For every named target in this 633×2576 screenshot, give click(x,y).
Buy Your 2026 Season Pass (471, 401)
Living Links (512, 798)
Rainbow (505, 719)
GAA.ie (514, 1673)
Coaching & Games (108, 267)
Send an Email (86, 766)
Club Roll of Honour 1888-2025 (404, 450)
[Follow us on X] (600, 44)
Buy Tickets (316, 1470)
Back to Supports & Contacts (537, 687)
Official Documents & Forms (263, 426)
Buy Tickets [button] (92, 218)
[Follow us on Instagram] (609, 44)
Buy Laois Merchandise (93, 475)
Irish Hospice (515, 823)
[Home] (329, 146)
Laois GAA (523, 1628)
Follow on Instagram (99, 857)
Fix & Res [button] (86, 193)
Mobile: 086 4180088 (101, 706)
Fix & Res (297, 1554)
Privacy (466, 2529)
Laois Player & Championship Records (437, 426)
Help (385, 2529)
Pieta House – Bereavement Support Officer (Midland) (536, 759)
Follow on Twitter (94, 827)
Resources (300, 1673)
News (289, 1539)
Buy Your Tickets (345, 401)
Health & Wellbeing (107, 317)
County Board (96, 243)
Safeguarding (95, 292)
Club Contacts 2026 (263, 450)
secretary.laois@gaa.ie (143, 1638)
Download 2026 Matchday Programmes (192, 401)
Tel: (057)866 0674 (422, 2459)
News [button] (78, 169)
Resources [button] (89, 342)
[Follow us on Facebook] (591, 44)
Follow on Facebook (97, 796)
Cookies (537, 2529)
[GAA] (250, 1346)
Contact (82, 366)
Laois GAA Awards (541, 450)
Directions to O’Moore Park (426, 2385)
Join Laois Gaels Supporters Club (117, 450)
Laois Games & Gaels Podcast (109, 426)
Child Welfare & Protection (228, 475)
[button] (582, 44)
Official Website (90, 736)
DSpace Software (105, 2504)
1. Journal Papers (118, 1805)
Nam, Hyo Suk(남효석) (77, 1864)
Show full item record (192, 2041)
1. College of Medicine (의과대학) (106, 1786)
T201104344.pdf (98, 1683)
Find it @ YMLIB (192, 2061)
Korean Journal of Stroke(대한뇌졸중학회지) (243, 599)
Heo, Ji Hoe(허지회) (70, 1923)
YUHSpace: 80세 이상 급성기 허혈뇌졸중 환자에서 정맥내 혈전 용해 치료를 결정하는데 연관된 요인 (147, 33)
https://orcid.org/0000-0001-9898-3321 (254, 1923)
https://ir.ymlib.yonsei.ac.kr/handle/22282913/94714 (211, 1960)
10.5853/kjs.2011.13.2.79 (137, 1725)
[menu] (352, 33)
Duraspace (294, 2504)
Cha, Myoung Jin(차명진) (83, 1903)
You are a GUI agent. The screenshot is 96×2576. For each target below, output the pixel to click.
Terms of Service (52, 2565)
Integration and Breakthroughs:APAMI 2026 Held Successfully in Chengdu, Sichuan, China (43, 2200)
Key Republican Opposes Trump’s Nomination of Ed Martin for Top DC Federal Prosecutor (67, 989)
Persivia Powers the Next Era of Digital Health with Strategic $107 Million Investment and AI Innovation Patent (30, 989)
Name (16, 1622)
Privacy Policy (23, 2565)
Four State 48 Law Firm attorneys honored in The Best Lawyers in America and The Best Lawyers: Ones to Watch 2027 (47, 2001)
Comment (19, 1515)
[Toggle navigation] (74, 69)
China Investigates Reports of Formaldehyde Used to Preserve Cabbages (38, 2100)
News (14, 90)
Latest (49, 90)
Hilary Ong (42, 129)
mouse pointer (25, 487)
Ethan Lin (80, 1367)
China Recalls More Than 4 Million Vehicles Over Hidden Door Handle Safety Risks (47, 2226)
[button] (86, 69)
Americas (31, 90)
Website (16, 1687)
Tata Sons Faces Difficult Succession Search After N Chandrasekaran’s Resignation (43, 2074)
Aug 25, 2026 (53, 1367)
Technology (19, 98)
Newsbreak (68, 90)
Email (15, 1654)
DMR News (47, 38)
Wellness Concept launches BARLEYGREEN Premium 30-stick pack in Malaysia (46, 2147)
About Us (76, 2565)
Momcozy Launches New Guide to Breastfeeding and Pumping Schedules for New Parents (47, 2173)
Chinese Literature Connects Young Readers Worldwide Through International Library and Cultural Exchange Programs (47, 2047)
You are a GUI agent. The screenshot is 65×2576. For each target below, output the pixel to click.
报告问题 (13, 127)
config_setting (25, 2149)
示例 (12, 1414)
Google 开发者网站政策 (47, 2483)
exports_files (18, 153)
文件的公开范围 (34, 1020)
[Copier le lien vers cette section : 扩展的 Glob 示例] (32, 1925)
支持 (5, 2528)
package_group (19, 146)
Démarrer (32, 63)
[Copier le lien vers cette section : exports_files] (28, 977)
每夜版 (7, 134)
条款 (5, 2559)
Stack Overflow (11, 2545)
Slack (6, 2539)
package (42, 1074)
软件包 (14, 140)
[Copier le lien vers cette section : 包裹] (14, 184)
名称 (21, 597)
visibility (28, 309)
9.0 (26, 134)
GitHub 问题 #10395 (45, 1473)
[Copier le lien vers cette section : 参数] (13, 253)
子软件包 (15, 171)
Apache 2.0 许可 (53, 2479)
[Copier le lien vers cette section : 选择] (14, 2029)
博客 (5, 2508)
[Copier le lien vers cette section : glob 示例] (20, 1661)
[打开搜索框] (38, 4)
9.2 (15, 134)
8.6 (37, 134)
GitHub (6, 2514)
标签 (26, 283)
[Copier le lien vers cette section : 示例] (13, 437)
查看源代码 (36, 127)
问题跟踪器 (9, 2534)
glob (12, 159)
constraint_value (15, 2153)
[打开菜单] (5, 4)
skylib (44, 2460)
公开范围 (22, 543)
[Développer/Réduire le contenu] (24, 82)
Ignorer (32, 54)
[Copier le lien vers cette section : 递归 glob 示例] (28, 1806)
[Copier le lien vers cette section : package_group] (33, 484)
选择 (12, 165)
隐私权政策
++++++
What the exercise asks - Gather up the lines containing the word "Contacts" from these records and copy them.

Result of this task -
Back to Supports & Contacts (537, 687)
Club Contacts 2026 (263, 450)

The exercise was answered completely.